Deutscher Gewerkschaftsbund

PM 5 - 06.02.2020

Ein brauner Tag für Deutschland

Der DGB in Münster ist entsetzt über den Tabubruch, den die FDP und CDU gestern in Thüringen vollzogen hat. „Die Wahl von Thomas Kemmerich zum Ministerpräsidenten, der aus einer Partei kommt, die gerade einmal die 5-Prozent-Hürde geschafft hat und sich von einer faschistischen und rassistischen Partei zum Ministerpräsidenten wählen lässt, rüttelt an den Fundamenten unserer Demokratie.“, empört sich der DGB-Stadtverbandsvorsitzende Peter Mai. „70 Prozent der Menschen aus Thüringen waren mit der Arbeit des bisherigen Ministerpräsidenten Ramelow zufrieden. Es war klar, dass nach der Wahl die Regierungsbildung schwierig werden würde, aber mit dieser Entwicklung war nicht zu rechnen. Wer hätte denn gedacht, dass eine FDP, die lieber gar nicht regiert, als falsch zu regieren, sich von Faschisten in die Regierung drücken lässt und glaubt nun frei in ihrer Entscheidung zu sein. Eine Woche nach dem Gedenktag der Opfer des Nationalsozialismus einfach unbegreiflich! Dabei sind die Parallelen zu unserer Geschichte vor 1933 doch offensichtlich und sollten uns eine Warnung sein, die braune Brut nicht zu unterschätzen!“

 

„Die Angst der FDP und der CDU ihre neoliberale Wirtschaftspolitik nicht in ganz Deutschland durchsetzen können, veranlasst sie ständig die Linken ins antidemokratische Abseits zu drücken.

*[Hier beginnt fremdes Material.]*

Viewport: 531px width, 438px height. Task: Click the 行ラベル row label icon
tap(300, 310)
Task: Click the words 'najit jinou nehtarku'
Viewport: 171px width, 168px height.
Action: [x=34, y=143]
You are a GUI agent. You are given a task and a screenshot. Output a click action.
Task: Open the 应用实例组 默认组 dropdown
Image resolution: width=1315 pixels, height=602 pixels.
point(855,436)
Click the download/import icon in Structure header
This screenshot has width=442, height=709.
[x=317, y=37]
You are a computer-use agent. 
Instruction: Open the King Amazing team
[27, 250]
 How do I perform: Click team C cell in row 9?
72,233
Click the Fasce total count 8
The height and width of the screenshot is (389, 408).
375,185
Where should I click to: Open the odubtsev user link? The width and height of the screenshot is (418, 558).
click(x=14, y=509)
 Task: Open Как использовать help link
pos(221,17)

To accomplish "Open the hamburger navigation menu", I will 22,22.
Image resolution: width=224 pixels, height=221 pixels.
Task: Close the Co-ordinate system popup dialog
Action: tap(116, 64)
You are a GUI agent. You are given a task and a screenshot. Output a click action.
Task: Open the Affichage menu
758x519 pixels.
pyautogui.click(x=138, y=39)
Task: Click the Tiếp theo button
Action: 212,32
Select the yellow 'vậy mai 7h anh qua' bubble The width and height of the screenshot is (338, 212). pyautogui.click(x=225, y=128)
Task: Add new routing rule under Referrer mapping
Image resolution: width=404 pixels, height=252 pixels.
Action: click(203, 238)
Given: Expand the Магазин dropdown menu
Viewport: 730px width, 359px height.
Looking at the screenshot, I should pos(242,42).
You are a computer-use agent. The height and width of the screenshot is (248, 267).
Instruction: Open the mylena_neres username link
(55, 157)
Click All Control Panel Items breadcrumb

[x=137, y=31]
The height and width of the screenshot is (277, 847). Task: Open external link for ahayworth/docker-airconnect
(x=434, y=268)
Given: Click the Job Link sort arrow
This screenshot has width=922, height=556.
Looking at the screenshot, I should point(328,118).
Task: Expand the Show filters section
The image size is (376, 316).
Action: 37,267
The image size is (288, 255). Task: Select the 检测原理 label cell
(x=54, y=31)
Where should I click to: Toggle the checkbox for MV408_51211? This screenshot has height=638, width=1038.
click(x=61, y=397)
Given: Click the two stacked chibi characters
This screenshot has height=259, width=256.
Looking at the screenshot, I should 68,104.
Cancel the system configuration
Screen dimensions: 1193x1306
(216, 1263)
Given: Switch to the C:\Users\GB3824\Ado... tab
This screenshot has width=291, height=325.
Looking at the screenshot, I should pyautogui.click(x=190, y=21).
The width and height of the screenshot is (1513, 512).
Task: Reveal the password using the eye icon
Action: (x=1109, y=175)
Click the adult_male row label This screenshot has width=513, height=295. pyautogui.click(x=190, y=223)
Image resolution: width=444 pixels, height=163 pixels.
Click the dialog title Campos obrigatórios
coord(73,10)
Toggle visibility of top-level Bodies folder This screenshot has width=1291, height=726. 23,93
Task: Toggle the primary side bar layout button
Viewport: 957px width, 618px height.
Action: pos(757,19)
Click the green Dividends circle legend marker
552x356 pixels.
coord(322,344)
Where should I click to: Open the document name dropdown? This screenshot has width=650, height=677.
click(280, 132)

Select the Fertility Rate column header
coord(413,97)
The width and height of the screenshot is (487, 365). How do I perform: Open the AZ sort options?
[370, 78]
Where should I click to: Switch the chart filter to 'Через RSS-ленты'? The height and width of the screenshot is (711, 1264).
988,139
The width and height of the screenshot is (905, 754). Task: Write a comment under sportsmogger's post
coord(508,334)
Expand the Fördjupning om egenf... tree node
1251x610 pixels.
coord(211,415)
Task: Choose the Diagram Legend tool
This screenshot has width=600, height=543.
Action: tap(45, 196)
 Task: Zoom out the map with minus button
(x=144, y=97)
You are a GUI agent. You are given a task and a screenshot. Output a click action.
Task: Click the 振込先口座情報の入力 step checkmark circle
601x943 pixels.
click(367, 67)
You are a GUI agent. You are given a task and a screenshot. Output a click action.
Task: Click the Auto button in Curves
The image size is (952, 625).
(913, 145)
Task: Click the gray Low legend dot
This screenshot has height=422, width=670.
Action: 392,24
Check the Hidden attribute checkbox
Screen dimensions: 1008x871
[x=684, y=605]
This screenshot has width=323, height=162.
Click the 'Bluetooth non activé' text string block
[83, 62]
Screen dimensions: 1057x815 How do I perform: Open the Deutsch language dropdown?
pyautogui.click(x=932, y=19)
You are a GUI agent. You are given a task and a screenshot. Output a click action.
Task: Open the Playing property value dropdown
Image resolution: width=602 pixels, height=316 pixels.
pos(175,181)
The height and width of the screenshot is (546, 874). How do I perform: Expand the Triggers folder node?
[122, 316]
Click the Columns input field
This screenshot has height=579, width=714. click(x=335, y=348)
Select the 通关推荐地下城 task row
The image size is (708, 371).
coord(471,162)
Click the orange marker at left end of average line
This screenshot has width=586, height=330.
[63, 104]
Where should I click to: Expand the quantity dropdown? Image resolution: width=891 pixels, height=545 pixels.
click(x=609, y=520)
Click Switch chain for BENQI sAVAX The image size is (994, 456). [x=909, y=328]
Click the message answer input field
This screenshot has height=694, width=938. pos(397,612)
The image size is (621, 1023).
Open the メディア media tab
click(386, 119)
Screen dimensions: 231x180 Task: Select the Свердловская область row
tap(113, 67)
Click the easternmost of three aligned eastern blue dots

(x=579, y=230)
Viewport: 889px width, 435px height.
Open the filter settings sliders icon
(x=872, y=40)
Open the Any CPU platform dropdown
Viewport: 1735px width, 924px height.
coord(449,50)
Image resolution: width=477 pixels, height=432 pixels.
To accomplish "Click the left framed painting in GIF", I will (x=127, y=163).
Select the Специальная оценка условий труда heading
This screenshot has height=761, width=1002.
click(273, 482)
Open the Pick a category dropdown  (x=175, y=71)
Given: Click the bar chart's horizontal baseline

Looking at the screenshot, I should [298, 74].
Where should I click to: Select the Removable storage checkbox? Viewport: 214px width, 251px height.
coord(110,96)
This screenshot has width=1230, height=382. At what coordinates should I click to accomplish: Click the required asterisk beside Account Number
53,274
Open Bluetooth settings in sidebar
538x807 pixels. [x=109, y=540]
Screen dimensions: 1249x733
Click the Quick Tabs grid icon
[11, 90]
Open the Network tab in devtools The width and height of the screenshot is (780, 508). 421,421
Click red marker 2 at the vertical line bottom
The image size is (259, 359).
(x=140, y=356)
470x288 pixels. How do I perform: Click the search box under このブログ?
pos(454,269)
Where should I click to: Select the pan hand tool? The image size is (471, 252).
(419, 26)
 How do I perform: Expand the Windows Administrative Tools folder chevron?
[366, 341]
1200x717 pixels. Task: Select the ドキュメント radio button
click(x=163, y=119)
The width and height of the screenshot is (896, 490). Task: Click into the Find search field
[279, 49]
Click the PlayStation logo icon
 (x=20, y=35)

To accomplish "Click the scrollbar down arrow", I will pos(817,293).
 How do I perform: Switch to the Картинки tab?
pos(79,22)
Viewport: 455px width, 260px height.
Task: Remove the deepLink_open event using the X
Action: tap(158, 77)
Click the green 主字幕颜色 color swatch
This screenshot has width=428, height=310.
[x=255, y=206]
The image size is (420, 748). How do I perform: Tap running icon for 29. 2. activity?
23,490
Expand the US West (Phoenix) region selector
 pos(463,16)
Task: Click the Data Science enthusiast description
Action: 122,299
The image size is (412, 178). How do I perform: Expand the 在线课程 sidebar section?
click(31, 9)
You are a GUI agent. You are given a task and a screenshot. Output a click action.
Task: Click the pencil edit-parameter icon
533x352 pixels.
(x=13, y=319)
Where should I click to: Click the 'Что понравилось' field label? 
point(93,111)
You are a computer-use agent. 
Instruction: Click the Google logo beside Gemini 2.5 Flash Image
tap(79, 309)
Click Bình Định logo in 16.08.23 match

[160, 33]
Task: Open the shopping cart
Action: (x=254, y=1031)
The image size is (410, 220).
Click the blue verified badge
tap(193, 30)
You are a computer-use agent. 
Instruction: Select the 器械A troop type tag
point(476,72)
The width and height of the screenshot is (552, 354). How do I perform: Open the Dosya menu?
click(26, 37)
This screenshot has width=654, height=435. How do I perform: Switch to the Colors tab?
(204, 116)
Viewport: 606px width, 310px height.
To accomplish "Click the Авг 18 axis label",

Nun kann sich Jörg Meuthen bei Facebook mit den Worten feiern: ‚Sieg der bürgerlichen Mehrheit in Thüringen! – Der erste Mosaikstein der politischen Wende in Deutschland‘ – Ein Grund mehr am morgigen Freitag ab 17.00 Uhr auf dem Prinzipalmarkt zu demonstrieren, dass weder in NRW und schon gar nicht in Münster Raum für die Nazis ist und obendrein für den politischen Druck für Neuwahlen in Thüringen zu sorgen.“, ergänzt Stadtverbandsvorstand Carsten Peters.